Remember to reseat your system’s cables, drives and any other connections that can be disconnected.
When you’ve checked all your event logs and the technical problem is clearly hardware-related, but you can’t find it… take a few minutes to power down, open it up, then disconnect and reconnect everything.
I was reminded of this lesson yesterday after battling a failing logical drive on the backup system’s array controller (an HP Smart Array 6400).
I’ve used HP array controllers for decades and never run into this particular problem. They just work. And in the rare instances when they fail, I’ve always been able to simply swap in another array controller from the same family and have the system back up in no time.
Now, this particular system was running just fine for months, until last Wednesday when it started “acting up.” By that I mean that our backup server’s operating system started complaining about array errors – but at that point performed as expected. It claimed to have found a bad drive… disabled it and spun-up the hot-swap drive for the mirror. I installed a replacement drive (which I knew to be good) to the array and after a few moments it too was marked bad. HUH? Even more stunning was the fact that data had actually been corrupted on the array and had been detected by the operating system, even though the hardware controller still had the logical drive up and running and usable. (Generally speaking, a good array controller like this one will fail the logical drive before data corruption occurs.)
It certainly is possible that two drives in a row could go bad, but highly unlikely. I swapped in another and it too was marked bad after a few minutes. That’s no longer just a coincidence! I spent more time debugging, moving data to another drive, recreating logical drives, etc. etc. etc. all of which ended up being useless… The error logs in the operating system and hardware were misleading and useless — all they reported was that the drives were bad, and finally on Monday the server gave up and marked EVERY logical drive on the controller as bad. Whoops! Now what?
Well, it was my colleague that suggested “maybe it’s time to reseat.”
Fifteen minutes later, after opening the server and reseating the controller and also reseating every hard-drive in the external bays we were powering up the server. Next, after logging in and using HP’s Array Configuration Utility to mark the “bad” logical drives as usable… we were greated by a happy server with happy logical drives. No data lost.

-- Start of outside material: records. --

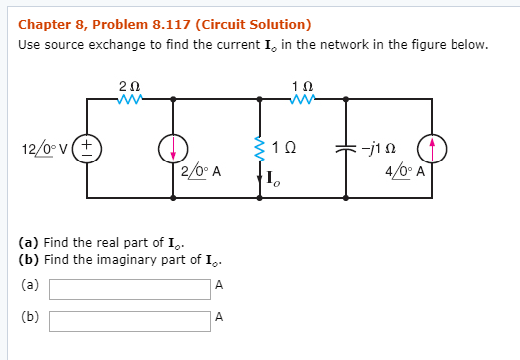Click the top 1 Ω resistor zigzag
[x=303, y=99]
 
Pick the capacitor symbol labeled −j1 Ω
[x=346, y=148]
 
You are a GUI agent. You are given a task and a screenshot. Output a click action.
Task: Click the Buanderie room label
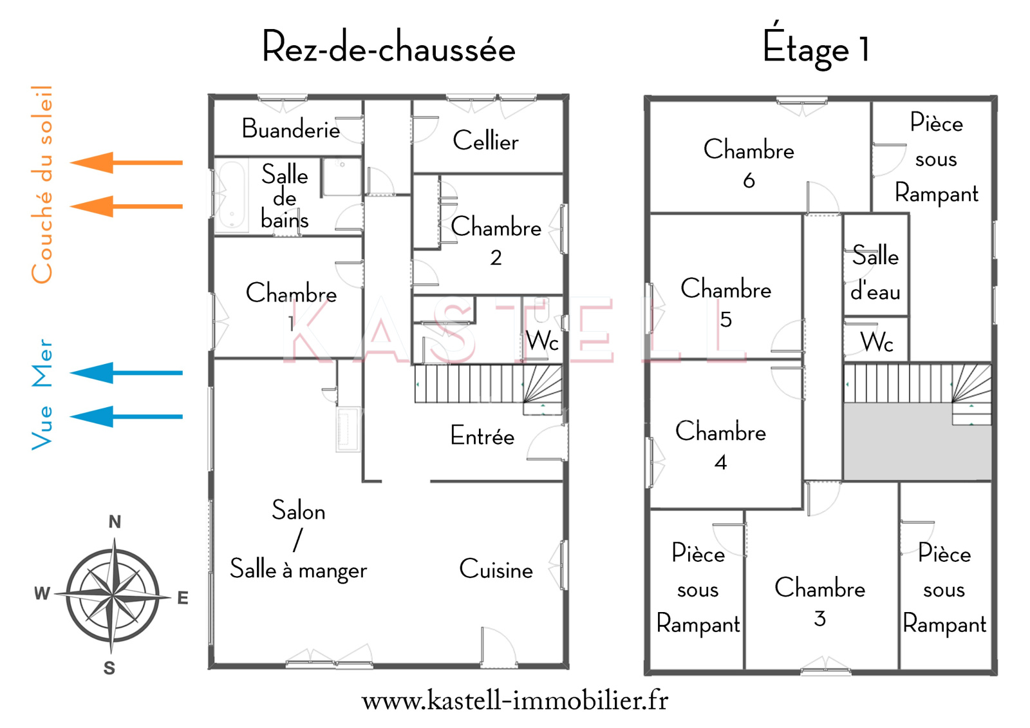(x=291, y=129)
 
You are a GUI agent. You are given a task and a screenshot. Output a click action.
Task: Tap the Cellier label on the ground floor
(x=485, y=141)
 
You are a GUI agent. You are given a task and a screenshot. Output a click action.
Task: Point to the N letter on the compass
(x=115, y=522)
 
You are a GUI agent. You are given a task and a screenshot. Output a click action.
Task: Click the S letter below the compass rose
(x=109, y=668)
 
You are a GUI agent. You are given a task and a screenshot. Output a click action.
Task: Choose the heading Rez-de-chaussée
(x=388, y=48)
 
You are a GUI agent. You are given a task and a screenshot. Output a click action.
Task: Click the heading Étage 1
(x=816, y=48)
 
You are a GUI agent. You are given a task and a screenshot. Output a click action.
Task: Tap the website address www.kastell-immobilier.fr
(x=515, y=700)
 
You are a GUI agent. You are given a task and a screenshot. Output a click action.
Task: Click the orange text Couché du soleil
(x=42, y=184)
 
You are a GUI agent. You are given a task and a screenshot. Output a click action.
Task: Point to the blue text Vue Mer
(x=42, y=394)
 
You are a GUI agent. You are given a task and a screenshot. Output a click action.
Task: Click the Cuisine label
(x=496, y=570)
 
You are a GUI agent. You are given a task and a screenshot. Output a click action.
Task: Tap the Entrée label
(x=482, y=436)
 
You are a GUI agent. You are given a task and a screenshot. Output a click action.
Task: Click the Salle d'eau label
(x=876, y=273)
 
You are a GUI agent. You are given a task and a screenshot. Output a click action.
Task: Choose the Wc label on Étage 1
(x=877, y=341)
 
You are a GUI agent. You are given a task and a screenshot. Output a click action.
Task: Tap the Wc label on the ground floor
(x=542, y=341)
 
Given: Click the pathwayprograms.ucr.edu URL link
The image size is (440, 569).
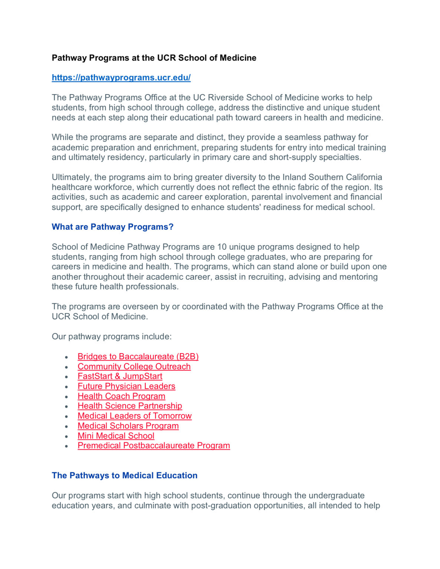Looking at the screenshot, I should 121,77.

Friends… save yourself some time! Don’t beat your head against the wall for days while replacing perfectly good hardware. If your system can be powered down for a few minutes, give it a shot. Unplug your system, open it up and reseat every connection. Power cables, data cables, memory chips, cooling fans, I/O boards, hard-drives, etc.
Even if the system is bolted to a slab of concrete and seems completely immobile and steady, the process of thermal expansion can cause connections to wiggle free. Even temporary heavy loads on a system can increase temperature enough to expand components, pulling connections apart just enough to break a connection or worse cause an indeterminate signal level to exist between components which can really screw things up.
This story should also serve as a good reminder that it’s always good to let another set of eyes in on your problem, because you may be so focused on a particular solution path that you miss something simple.